Lisocabtagene maraleucel [LIS01a]

Lisocabtagene maraleucel for the treatment of relapsed/refractory diffuse large B-cell lymphoma (DLBCL) or high grade B-cell lymphoma or primary mediastinal large B-cell lymphoma or follicular lymphoma grade 3B either in patients who relapsed within 12 months of completion of 1st line chemoimmunotherapy AND who would otherwise be intended for potential stem cell transplantation or who are refractory to 1st line chemoimmunotherapy AND who would otherwise be intended for potential stem cell transplantation where the following criteria have been met: This form is for the approval of leucapheresis and manufacture of CAR-T cells. There is a second part to this form which relates to the subsequent infusion of CAR-T cells and this will be available after submission of the first part. The second part of the form (LIS1b) can only be completed as a continuation of this first part of the form (LIS1a) and must be completed on infusion of CAR-T cells otherwise the treating Trust will not be reimbursed for the cost of lisocabtagene maraleucel

  1. This application is being made by and that leucapheresis for and treatment with lisocabtagene maraleucel-modified CAR-T cells will be initiated by a consultant haematologist or medical oncologist specifically trained and accredited in the use of systemic anti-cancer therapy and working in an accredited CAR-T cell treatment centre and who is a member of the National CAR-T Clinical Panel for lymphoma and a member of the treating Trust’s lymphoma CAR-T cell multidisciplinary team.
  2. The patient is an adult (age 18 years or over) on the date of approval for lisocabtagene maraleucel by the National CAR-T Clinical Panel for lymphoma.

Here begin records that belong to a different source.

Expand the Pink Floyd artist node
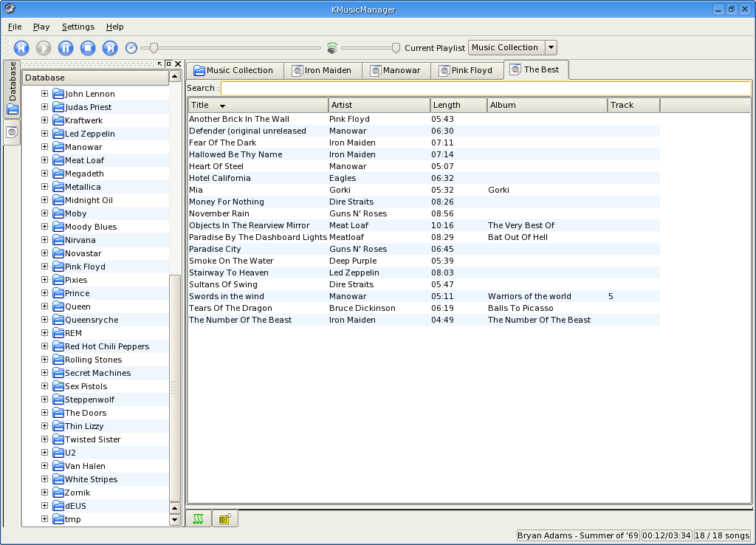(x=44, y=267)
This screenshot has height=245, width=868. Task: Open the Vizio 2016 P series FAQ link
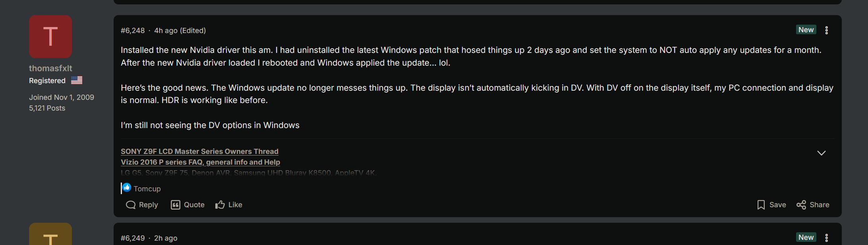click(200, 162)
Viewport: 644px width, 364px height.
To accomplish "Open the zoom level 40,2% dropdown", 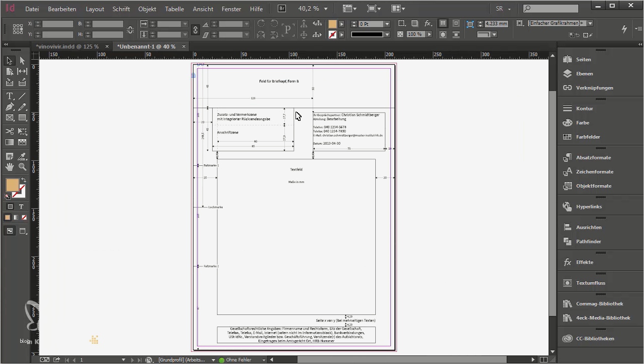I will tap(326, 9).
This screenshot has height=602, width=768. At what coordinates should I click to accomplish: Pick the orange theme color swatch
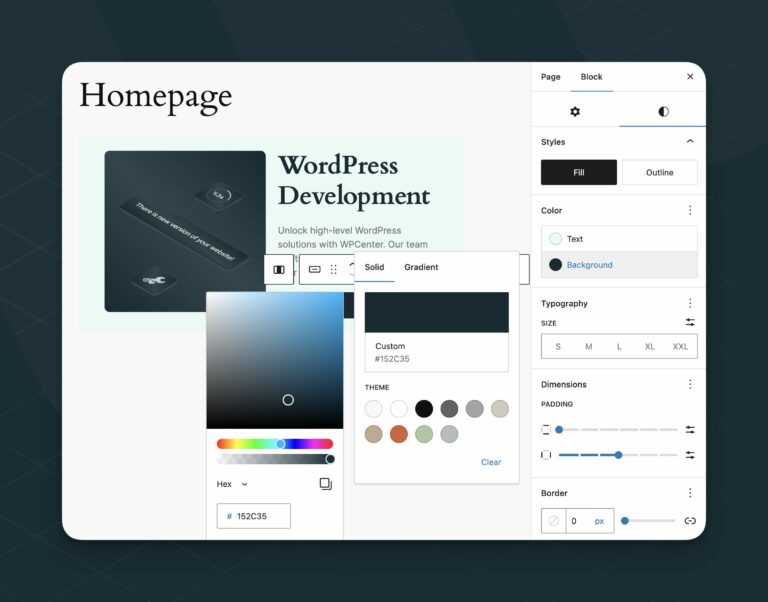point(399,434)
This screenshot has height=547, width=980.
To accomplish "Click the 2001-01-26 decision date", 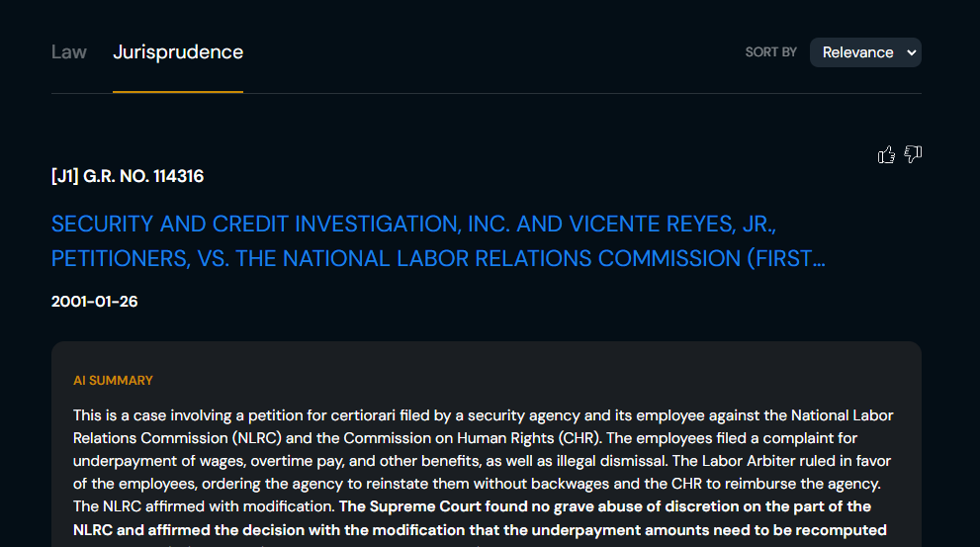I will (94, 302).
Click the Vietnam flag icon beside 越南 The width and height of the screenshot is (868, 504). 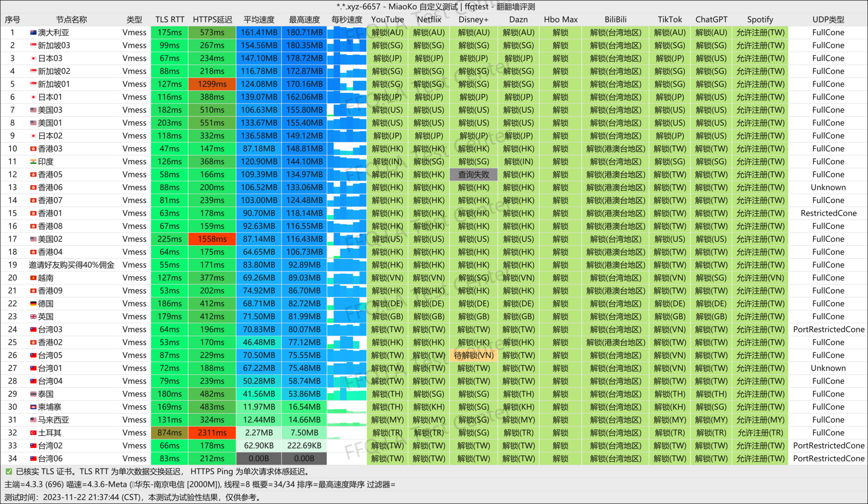33,278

  3. The patient has a confirmed histological diagnosis of DLBCL or HGBCL or PMBCL or FL3B. Please tick appropriately below as to which type of lymphoma the patient has:
  • Diffuse large B-cell lymphoma (DLBCL) NOS (including ABC and GCB types) or
  • High grade B-cell lymphoma (HGBCL) with or without MYC and BCL2 (double hit) and BCL6 (triple hit) re-arrangements or
  • Primary mediastinal large B-cell lymphoma (PMBCL) or
  • Follicular lymphoma grade 3B(FL3B) or
  • T cell/histiocyte-rich large B-cell lymphoma or
  • Primary cutaneous DLBCL of leg type or
  • HHV8 positive DLBCL or
  • DLBCL associated with chronic inflammation or
  • EB virus positive DLBCL or
  • Transformed follicular lymphoma (TFL) to DLBCL and this diagnosis of TFL was made prior to embarking on any chemotherapy for DLBCL or
  • Transformed marginal zone lymphoma (TFL) to DLBCL and this diagnosis of transformation was made prior to embarking on any chemotherapy for DLBCL or
  • Transformed lymphoplasmacytoid lymphoma (LPL) to DLBCL and this diagnosis of transformation was made prior to embarking on any chemotherapy for DLBCL or
  • Transformation of CLL to DLBCL (Richter’s transformation) and this diagnosis of transformation was made prior to embarking on any chemotherapy for DLBCL or
  • Transformed nodular lymphocyte predominant Hodgkin lymphoma (NLPHL) to DLBCL and this diagnosis of transformation was made prior to embarking on any chemotherapy for DLBCL or
  • Transformation of post-transplant lymphoproliferative disorder to DLBCL and EBV positive and this diagnosis of transformation was made prior to embarking on any chemotherapy for DLBCL
  • Transformation of post-transplant lymphoproliferative disorder to DLBCL type and EBV negative and this diagnosis of transformation was made prior to embarking on any chemotherapy for DLBCL Note: Patients with Burkitt lymphoma or primary CNS lymphoma are not eligible for treatment with lisocabtagene maraleucel in this indication
  1. The histological diagnosis of DLBCL or HGBCL or PMBCL or FL3B or transformed lymphoma to DLBCL has been either made by or reviewed and confirmed by a designated lymphoma stem cell transplant centre.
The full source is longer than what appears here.